What happened to collective responsibility?

5 Jun 11
Dan Corry

It seems that Blairite ‘sofa government’ has been transformed into coalition ‘telephone government’, with policy decisions made during Sunday night calls between David Cameron and Nick Clegg. Surely, there’s a better way

It was all going to be different this time - or so we were told. Far fewer special advisers so that ministers and officials were clearly in the lead and not sidelined. Far more decisions in Cabinet and less second-guessing from No 10. A return to what some academics think is the gold standard – Cabinet collective responsibility – and no more of that old Blairite ‘sofa government’. And indeed a whole set of machinery was set up so that the coalition would work, and that LibDem and Tory arguments would be sorted out. Officials were very happy with this new situation– or so the briefings said.

But thanks to some good detective work from the Constitution Unit we now know that the real action happens not in a well minuted, well attended arena where things are thrashed out between colleagues, but in a Sunday evening phone call between just two people, the Prime Minster and the Deputy Prime Minister. And while the sofa may not be Dave’s thing, we now also know that the other key meeting is on a Monday between the two top men and a very small group of their key officials and advisers.

Is this a surprise? Probably not. To a degree such informal mechanisms will always be important. The centre of government feels a need to drive policy, to sort out key disagreements away from the glare of a full and leaky Cabinet, to give coherence to the plethora of different initiatives emanating from the government machine.

But maybe these methods lie behind some of the problems the coalition is now having. These weaknesses are transparent and clear on the NHS where policy seems to have been made in an extraordinary way, first welcomed by all sides of the coalition before turning into an unseemly fight to see who can row back the quickest and take the most credit for so doing.

But perhaps more important is the economy. Here it is as though the rest of the government is just waiting and watching to see if the Chancellor’s gamble on cutting deep and fast in the hope that the private sector takes up the slack, pays off. The rest of the Cabinet feel like spectators, not participants. That is dangerous. It means that not all departments are swinging in behind the effort and it also means that if things go wrong the blame will not be shared.

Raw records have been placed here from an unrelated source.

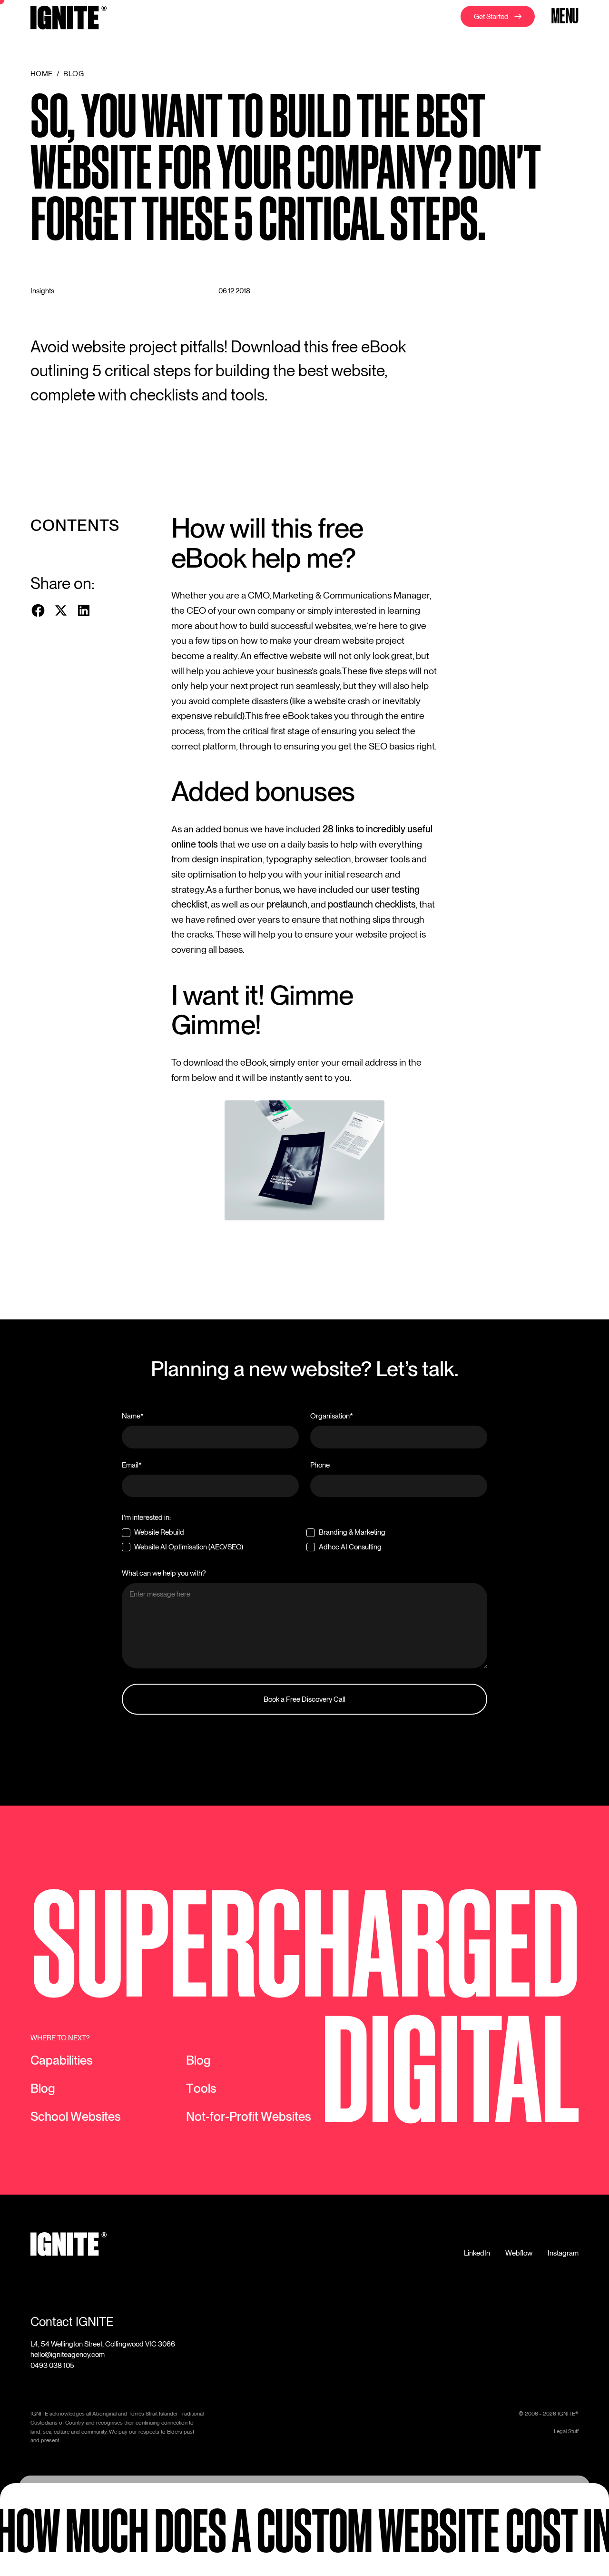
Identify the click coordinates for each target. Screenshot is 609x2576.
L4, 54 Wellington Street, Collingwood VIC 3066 (102, 2343)
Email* (132, 1464)
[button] (563, 17)
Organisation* (331, 1415)
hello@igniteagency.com (67, 2354)
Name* (133, 1415)
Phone (320, 1464)
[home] (68, 19)
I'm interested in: (146, 1517)
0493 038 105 (52, 2365)
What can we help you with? (164, 1573)
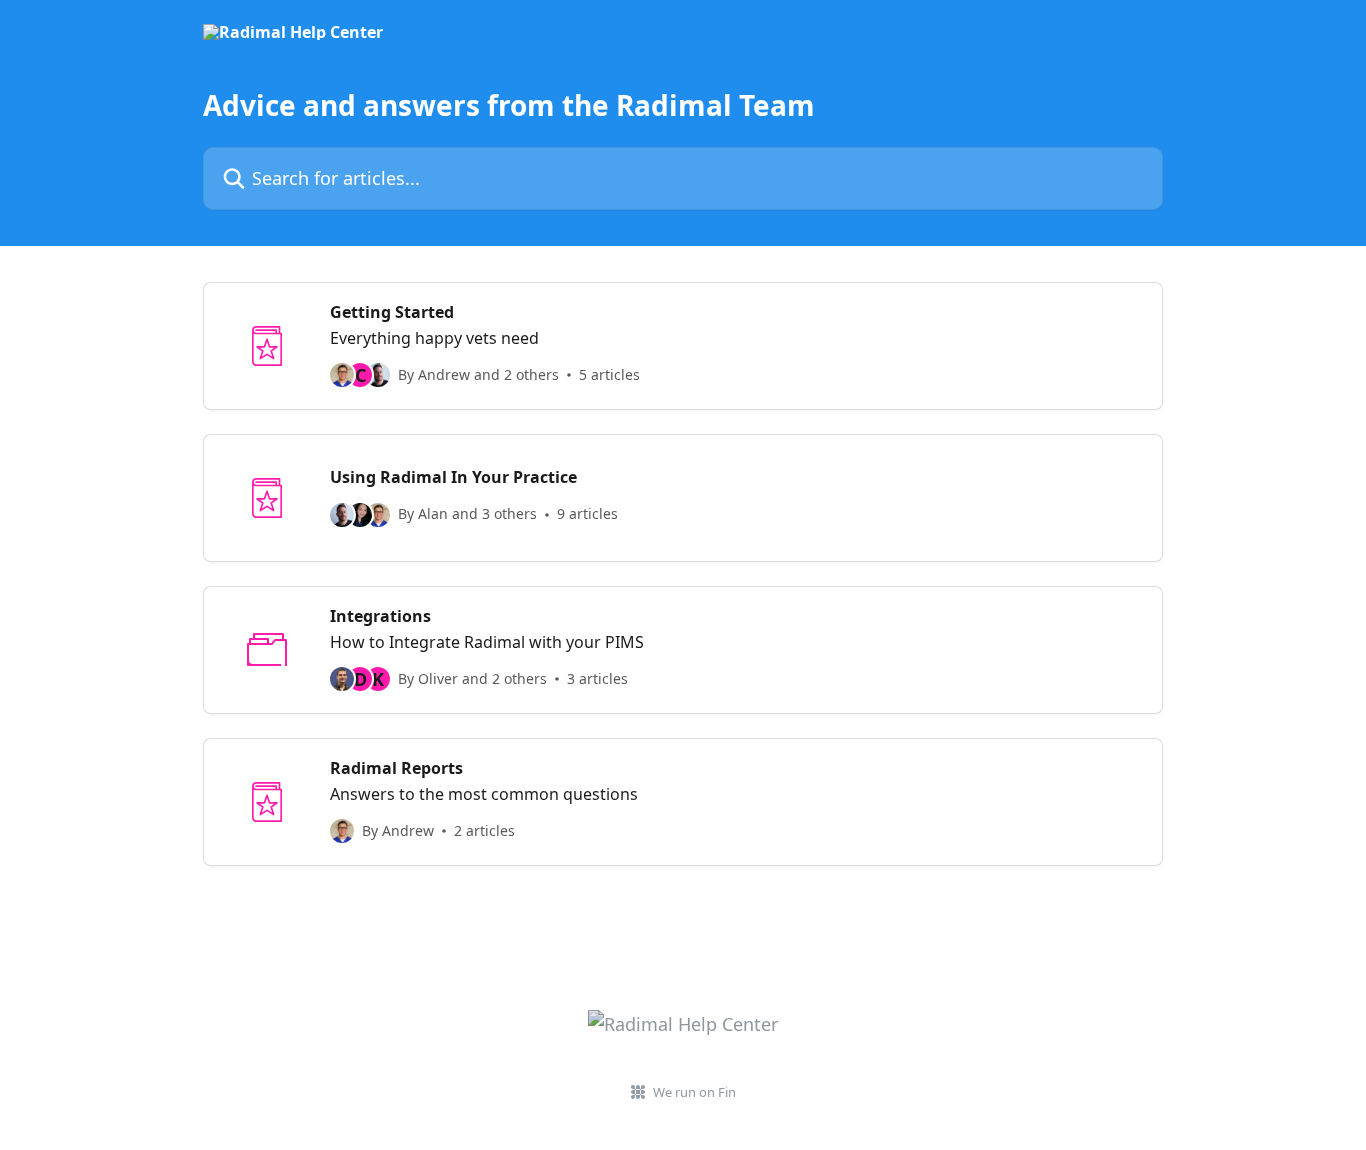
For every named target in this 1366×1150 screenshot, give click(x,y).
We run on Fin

So maybe it is time for Cameron and Clegg to think of a different bit of machinery to change that atmosphere. As I outline in a recent article for Political Quarterly, the National Economic Council was how Gordon Brown attempted to do this and on the whole it worked pretty well in getting the country through the financial crisis and economic recession with much less damage than many anticipated.

One of my conclusions is that such a machinery of government innovation probably only works in a crisis – but a few more quarters of sluggish growth and that is exactly what it might feel like to the coalition.